## The problem
Copy the data below exactly, omitting any picture it contains.

## Task inputs
* * * * * * * * *

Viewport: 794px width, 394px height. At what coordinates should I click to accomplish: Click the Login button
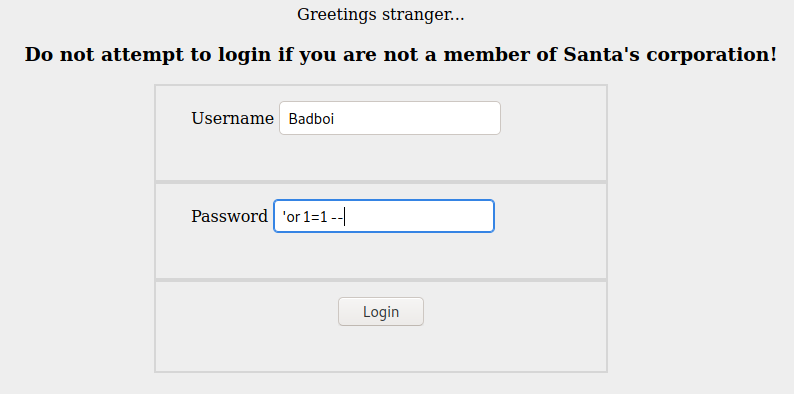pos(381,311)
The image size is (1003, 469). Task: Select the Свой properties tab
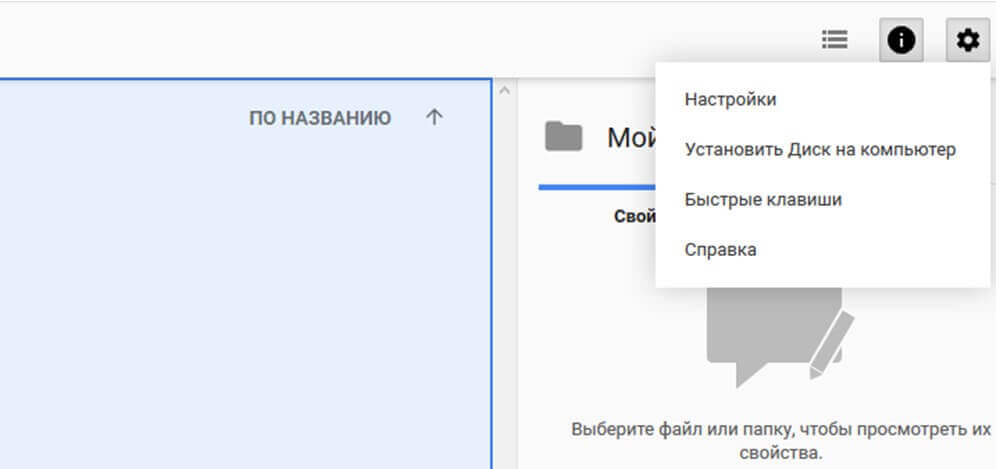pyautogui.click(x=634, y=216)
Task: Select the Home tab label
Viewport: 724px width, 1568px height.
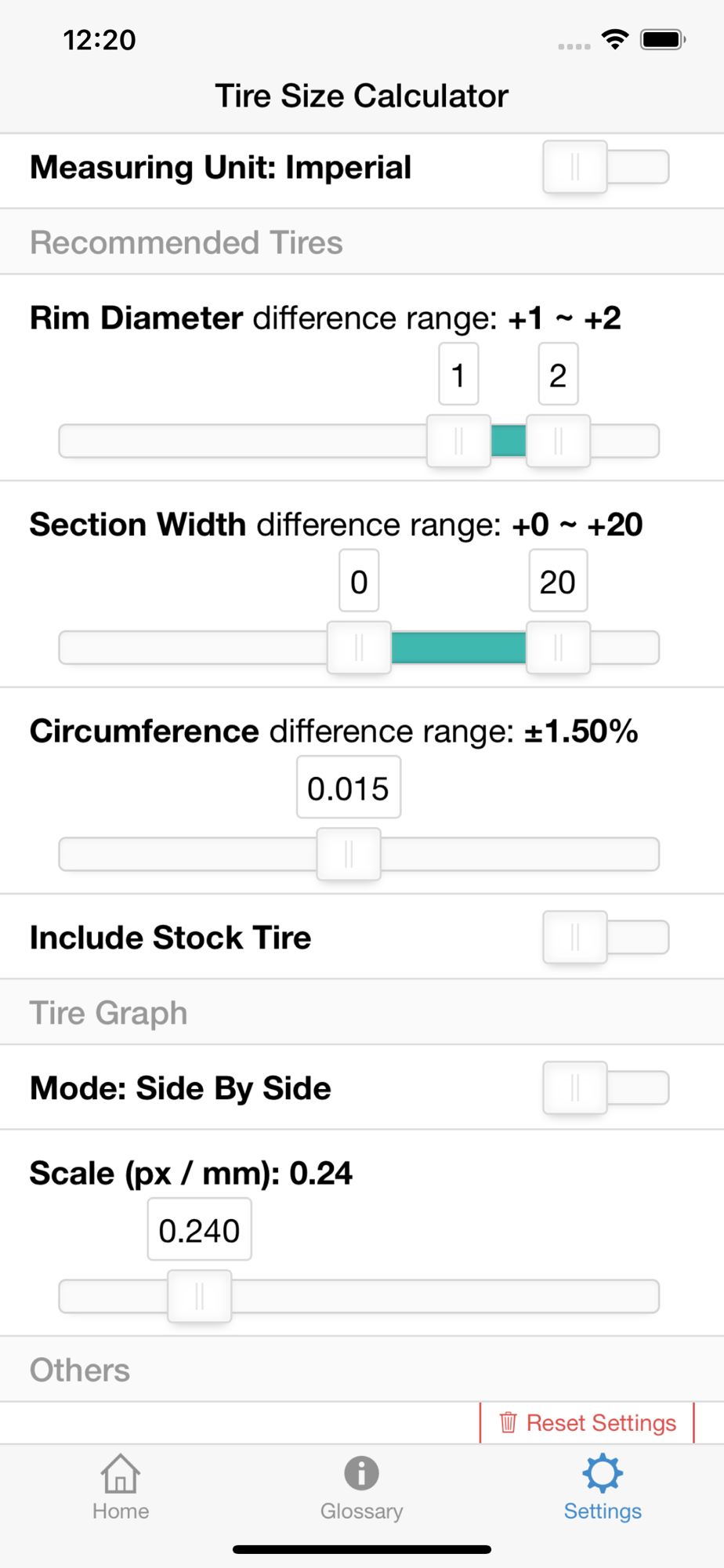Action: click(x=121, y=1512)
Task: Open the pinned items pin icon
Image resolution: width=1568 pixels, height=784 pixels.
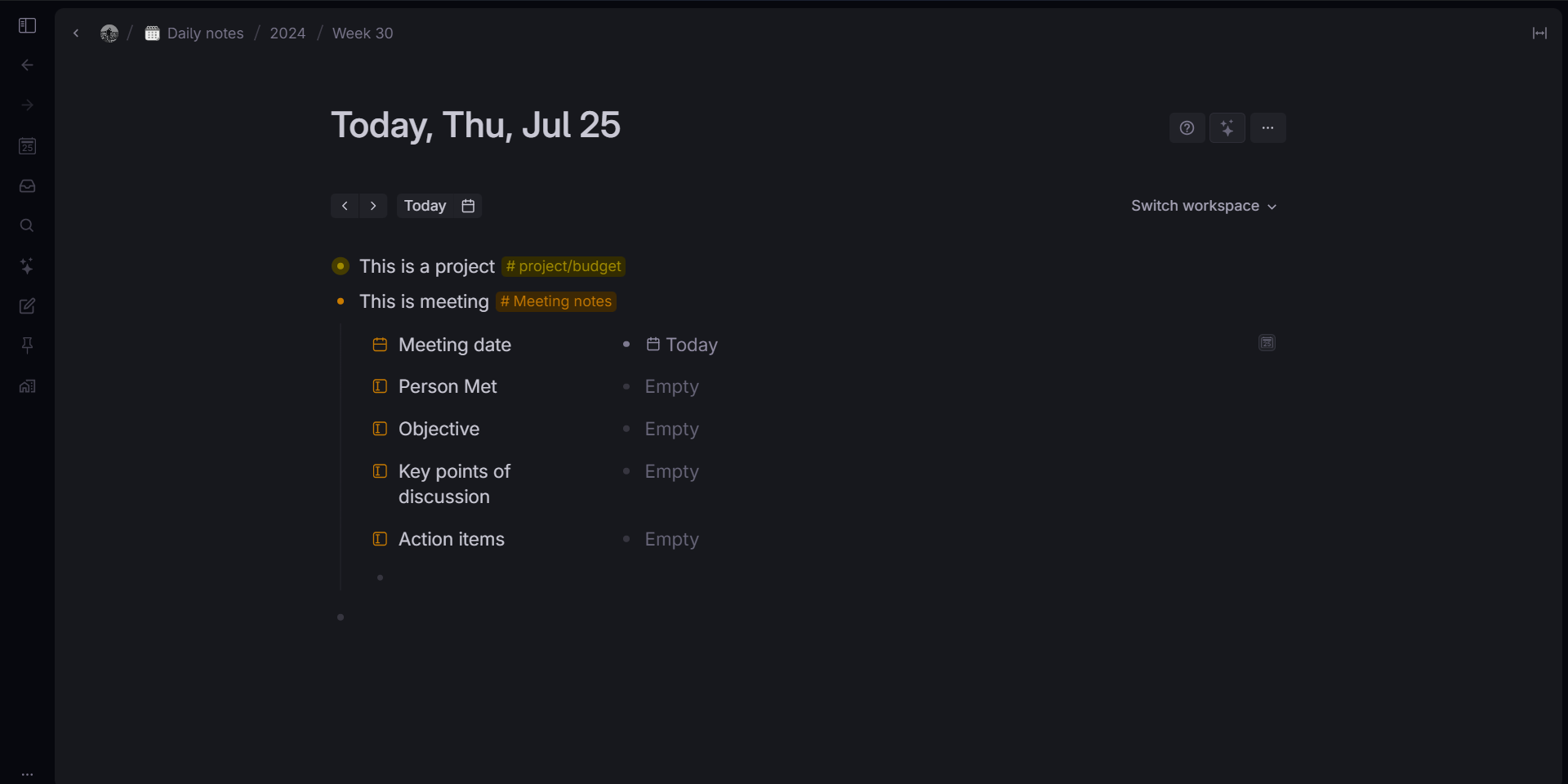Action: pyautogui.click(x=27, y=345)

* * * * * * * * *

## Reply to the task
Viewport: 794px width, 394px height. At what coordinates should I click to accomplish: Click the Login button
pos(381,311)
The image size is (1003, 469). Task: Select the Свой properties tab
pyautogui.click(x=634, y=216)
Task: Select the Home tab label
Viewport: 724px width, 1568px height.
Action: click(x=121, y=1512)
Task: Open the pinned items pin icon
Image resolution: width=1568 pixels, height=784 pixels.
Action: pyautogui.click(x=27, y=345)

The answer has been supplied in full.